The gold standard of plaque control for canine and feline patients is twice daily tooth brushing. Devices such as gauze pads, sponge swabs or cotton swabs remove plaque above the gum line, but cannot adequately clean the space below the gum line where plaque and calculus (tartar) accumulate.
Convincing clients to brush their pets' teeth regularly is not an easy task. Struggling, biting and/or scratching from an uncooperative pet can quickly cause owners to become reluctant.
To help improve at-home plaque-prevention habits, encourage pet owners to:
- Start with a healthy, comfortable mouth — Untreated, painful oral disease will create a non-compliant client. Dental pathology must be cared for first.
- Choose a proper toothbrush and toothpaste — Toothbrushes have bristles that reach under the gum line to clean the space that surrounds each tooth. Explain to pet owners that the size of the toothbrush is important.

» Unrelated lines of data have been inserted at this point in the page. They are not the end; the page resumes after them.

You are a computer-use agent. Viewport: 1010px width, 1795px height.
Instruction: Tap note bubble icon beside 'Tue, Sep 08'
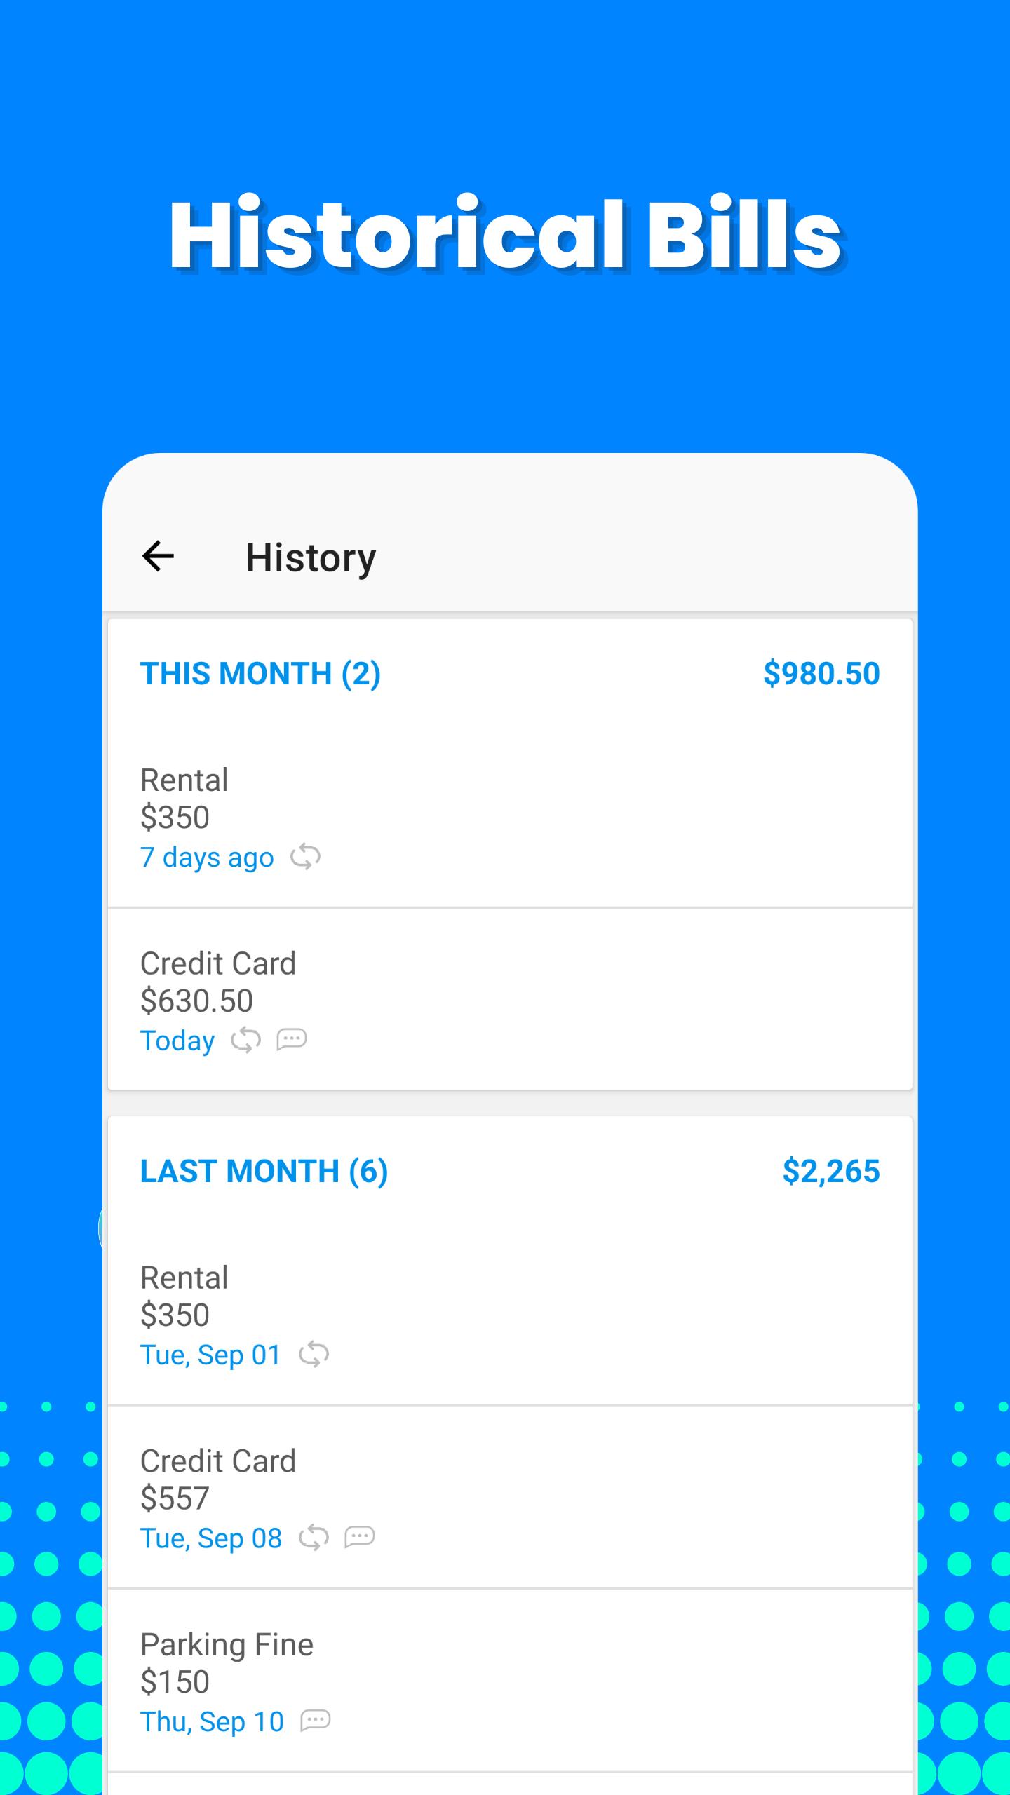pos(360,1537)
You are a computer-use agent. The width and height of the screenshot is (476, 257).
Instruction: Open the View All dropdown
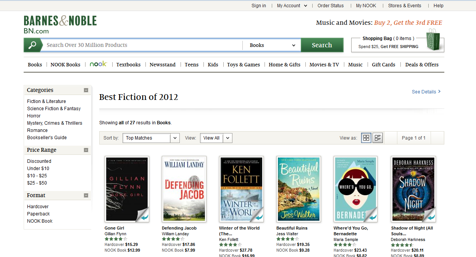point(216,138)
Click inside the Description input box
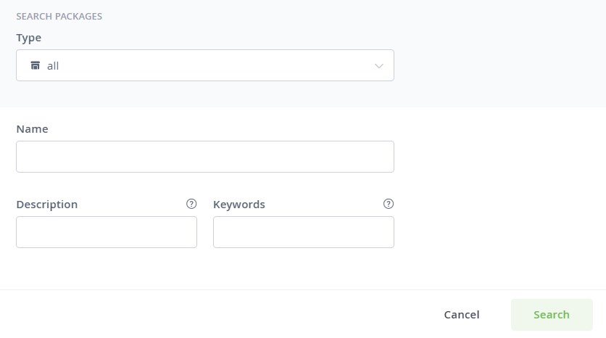 107,232
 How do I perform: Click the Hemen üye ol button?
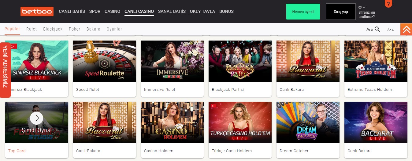pyautogui.click(x=303, y=12)
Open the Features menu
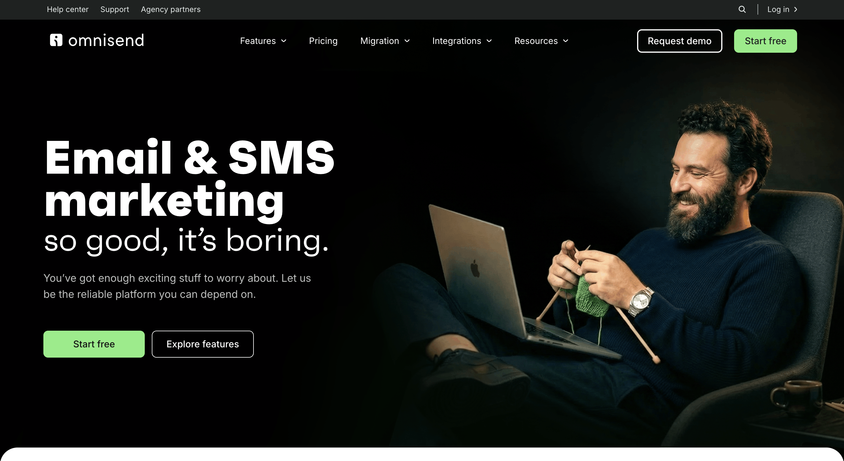This screenshot has height=461, width=844. [258, 41]
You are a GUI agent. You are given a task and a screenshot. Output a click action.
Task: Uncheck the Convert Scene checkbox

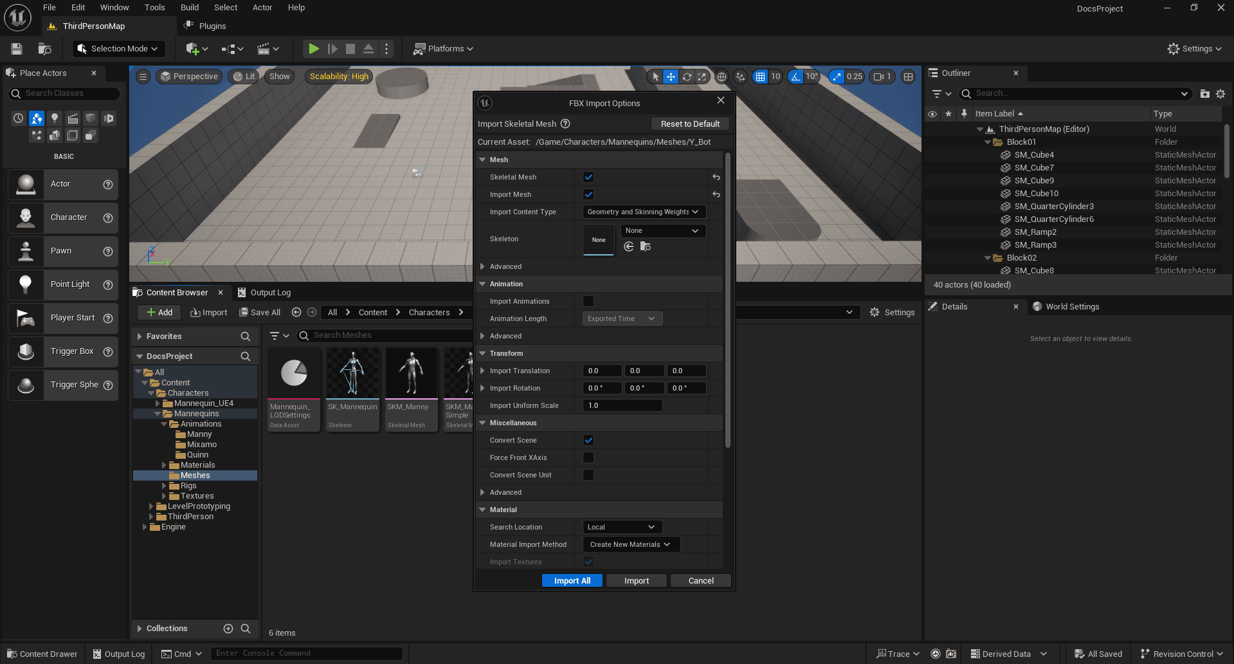pyautogui.click(x=588, y=440)
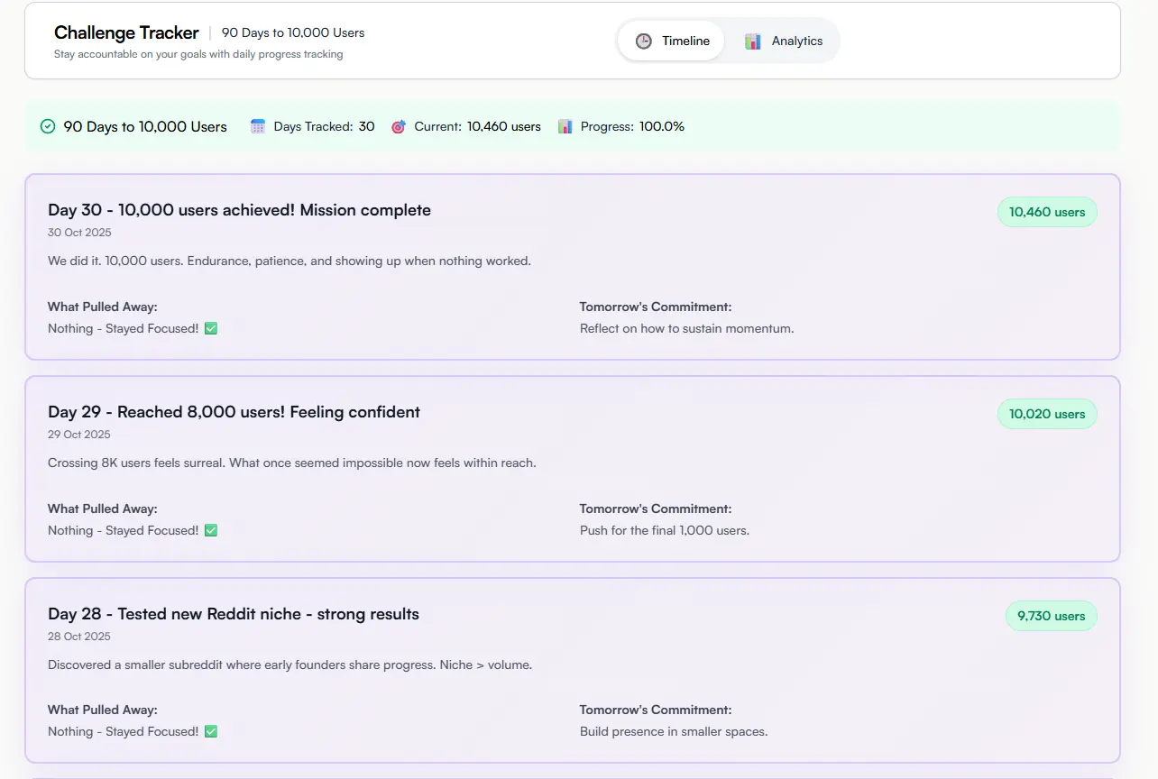Click the calendar icon beside Days Tracked

click(258, 127)
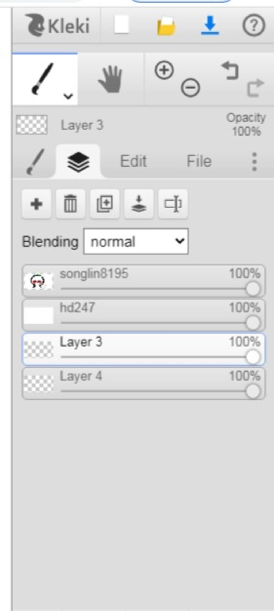Select the Hand pan tool
This screenshot has height=611, width=274.
click(x=111, y=79)
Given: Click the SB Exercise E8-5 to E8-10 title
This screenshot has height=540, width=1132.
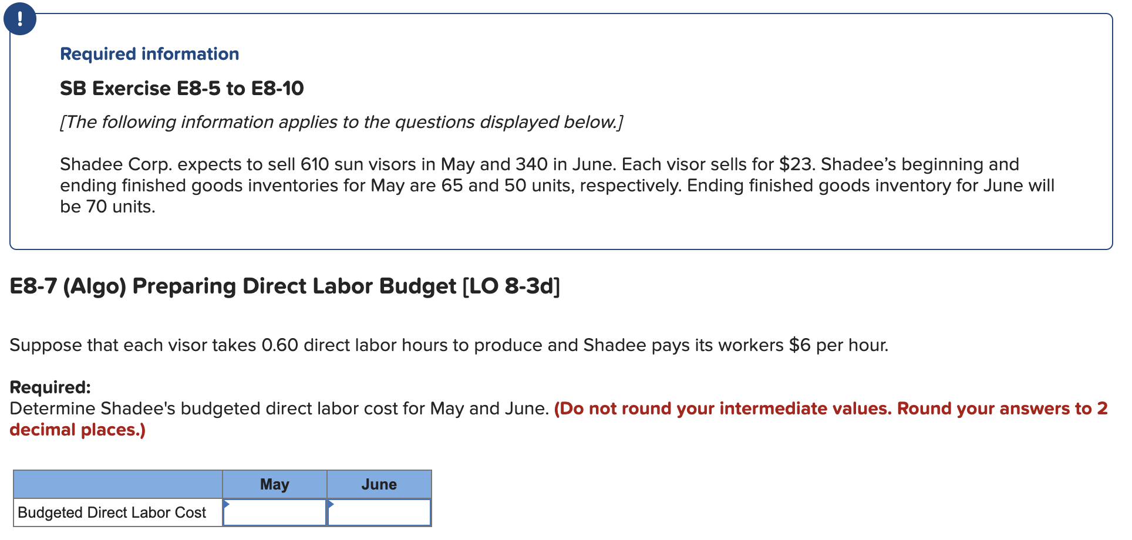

There are specially made brushes that fit the large mouths of long-muzzled dogs, as well as small brushes for cats.
- Each dog or cat must have his or her own brush.
- Human toothpastes which contain detergents should not be used because dogs and cats will swallow the paste.
- Pets seem to prefer poultry flavoured pastes.
The Most Effective Brushing Method
The toothbrush and toothpaste should be gently introduced under the lip. Pet owners should concentrate on the outside surfaces of the upper teeth. A circular brush motion is the goal, but back and forth will also remove plaque. If an owner senses that a pet is anxious during the brushing procedure, he/she should reassure the pet by talking and try again. Encourage owners to reward progress immediately with a treat or a play period after each cleaning session.
Toothbrush bristles should be placed at a 45-degree angle at the gum margin where the teeth and gingiva meet. Pet owners should use an oval pattern, gently forcing the bristle ends into the area around the base of the tooth as well as into the space between the teeth. Ten short back-and-forth motions — covering three to four teeth at a time — should be completed before moving the brush to a new location. The area requiring the most attention is the outside of the upper teeth.